◆ WORK REQUIRED
Arrange every line of the records below as a Markdown table with two columns, Number and Record line, and leave out the blank lines.

◆ EXTRACTED DATA
— start —

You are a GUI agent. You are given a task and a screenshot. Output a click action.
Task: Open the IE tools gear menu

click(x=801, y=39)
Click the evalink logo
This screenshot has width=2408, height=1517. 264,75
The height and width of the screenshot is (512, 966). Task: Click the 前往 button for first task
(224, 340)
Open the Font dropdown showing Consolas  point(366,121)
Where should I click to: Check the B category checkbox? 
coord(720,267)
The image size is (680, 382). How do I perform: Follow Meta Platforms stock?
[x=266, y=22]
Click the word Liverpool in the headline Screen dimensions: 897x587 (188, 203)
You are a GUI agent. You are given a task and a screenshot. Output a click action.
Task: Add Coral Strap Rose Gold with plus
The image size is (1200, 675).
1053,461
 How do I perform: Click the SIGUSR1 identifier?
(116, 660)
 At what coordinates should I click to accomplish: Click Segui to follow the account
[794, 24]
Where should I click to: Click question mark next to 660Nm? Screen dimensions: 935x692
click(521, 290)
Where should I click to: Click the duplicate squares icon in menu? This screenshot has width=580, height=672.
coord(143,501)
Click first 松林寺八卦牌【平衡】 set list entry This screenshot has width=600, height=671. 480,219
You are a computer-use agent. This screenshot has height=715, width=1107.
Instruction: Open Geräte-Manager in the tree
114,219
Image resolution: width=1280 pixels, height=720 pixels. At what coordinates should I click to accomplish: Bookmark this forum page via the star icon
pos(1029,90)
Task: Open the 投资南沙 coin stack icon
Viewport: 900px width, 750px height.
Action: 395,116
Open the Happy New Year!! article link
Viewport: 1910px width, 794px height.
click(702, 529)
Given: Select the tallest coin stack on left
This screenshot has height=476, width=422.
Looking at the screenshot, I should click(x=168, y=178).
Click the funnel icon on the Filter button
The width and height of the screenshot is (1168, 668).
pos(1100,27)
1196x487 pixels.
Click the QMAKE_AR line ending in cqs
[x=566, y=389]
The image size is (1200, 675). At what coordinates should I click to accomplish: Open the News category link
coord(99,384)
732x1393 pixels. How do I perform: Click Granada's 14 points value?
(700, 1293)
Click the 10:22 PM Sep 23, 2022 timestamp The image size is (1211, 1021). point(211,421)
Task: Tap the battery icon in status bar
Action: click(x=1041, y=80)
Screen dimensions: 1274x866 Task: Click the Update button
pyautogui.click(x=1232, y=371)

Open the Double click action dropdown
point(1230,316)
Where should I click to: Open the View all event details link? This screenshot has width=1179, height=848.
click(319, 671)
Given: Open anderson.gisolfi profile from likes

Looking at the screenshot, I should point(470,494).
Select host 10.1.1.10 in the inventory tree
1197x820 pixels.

— end —

◆ OUTPUT FOR THIS TASK
| Number | Record line |
|---|---|
| 1 | You are a GUI agent. You are given a task and a screenshot. Output a click action. |
| 2 | Task: Open the IE tools gear menu |
| 3 | click(x=801, y=39) |
| 4 | Click the evalink logo |
| 5 | This screenshot has width=2408, height=1517. 264,75 |
| 6 | The height and width of the screenshot is (512, 966). Task: Click the 前往 button for first task |
| 7 | (224, 340) |
| 8 | Open the Font dropdown showing Consolas  point(366,121) |
| 9 | Where should I click to: Check the B category checkbox?  |
| 10 | coord(720,267) |
| 11 | The image size is (680, 382). How do I perform: Follow Meta Platforms stock? |
| 12 | [x=266, y=22] |
| 13 | Click the word Liverpool in the headline Screen dimensions: 897x587 (188, 203) |
| 14 | You are a GUI agent. You are given a task and a screenshot. Output a click action. |
| 15 | Task: Add Coral Strap Rose Gold with plus |
| 16 | The image size is (1200, 675). |
| 17 | 1053,461 |
| 18 |  How do I perform: Click the SIGUSR1 identifier? |
| 19 | (116, 660) |
| 20 |  At what coordinates should I click to accomplish: Click Segui to follow the account |
| 21 | [794, 24] |
| 22 | Where should I click to: Click question mark next to 660Nm? Screen dimensions: 935x692 |
| 23 | click(521, 290) |
| 24 | Where should I click to: Click the duplicate squares icon in menu? This screenshot has width=580, height=672. |
| 25 | coord(143,501) |
| 26 | Click first 松林寺八卦牌【平衡】 set list entry This screenshot has width=600, height=671. 480,219 |
| 27 | You are a computer-use agent. This screenshot has height=715, width=1107. |
| 28 | Instruction: Open Geräte-Manager in the tree |
| 29 | 114,219 |
| 30 | Image resolution: width=1280 pixels, height=720 pixels. At what coordinates should I click to accomplish: Bookmark this forum page via the star icon |
| 31 | pos(1029,90) |
| 32 | Task: Open the 投资南沙 coin stack icon |
| 33 | Viewport: 900px width, 750px height. |
| 34 | Action: 395,116 |
| 35 | Open the Happy New Year!! article link |
| 36 | Viewport: 1910px width, 794px height. |
| 37 | click(702, 529) |
| 38 | Given: Select the tallest coin stack on left |
| 39 | This screenshot has height=476, width=422. |
| 40 | Looking at the screenshot, I should click(x=168, y=178). |
| 41 | Click the funnel icon on the Filter button |
| 42 | The width and height of the screenshot is (1168, 668). |
| 43 | pos(1100,27) |
| 44 | 1196x487 pixels. |
| 45 | Click the QMAKE_AR line ending in cqs |
| 46 | [x=566, y=389] |
| 47 | The image size is (1200, 675). At what coordinates should I click to accomplish: Open the News category link |
| 48 | coord(99,384) |
| 49 | 732x1393 pixels. How do I perform: Click Granada's 14 points value? |
| 50 | (700, 1293) |
| 51 | Click the 10:22 PM Sep 23, 2022 timestamp The image size is (1211, 1021). point(211,421) |
| 52 | Task: Tap the battery icon in status bar |
| 53 | Action: click(x=1041, y=80) |
| 54 | Screen dimensions: 1274x866 Task: Click the Update button |
| 55 | pyautogui.click(x=1232, y=371) |
| 56 | Open the Double click action dropdown |
| 57 | point(1230,316) |
| 58 | Where should I click to: Open the View all event details link? This screenshot has width=1179, height=848. |
| 59 | click(319, 671) |
| 60 | Given: Open anderson.gisolfi profile from likes |
| 61 | Looking at the screenshot, I should point(470,494). |
| 62 | Select host 10.1.1.10 in the inventory tree |
| 63 | 1197x820 pixels. |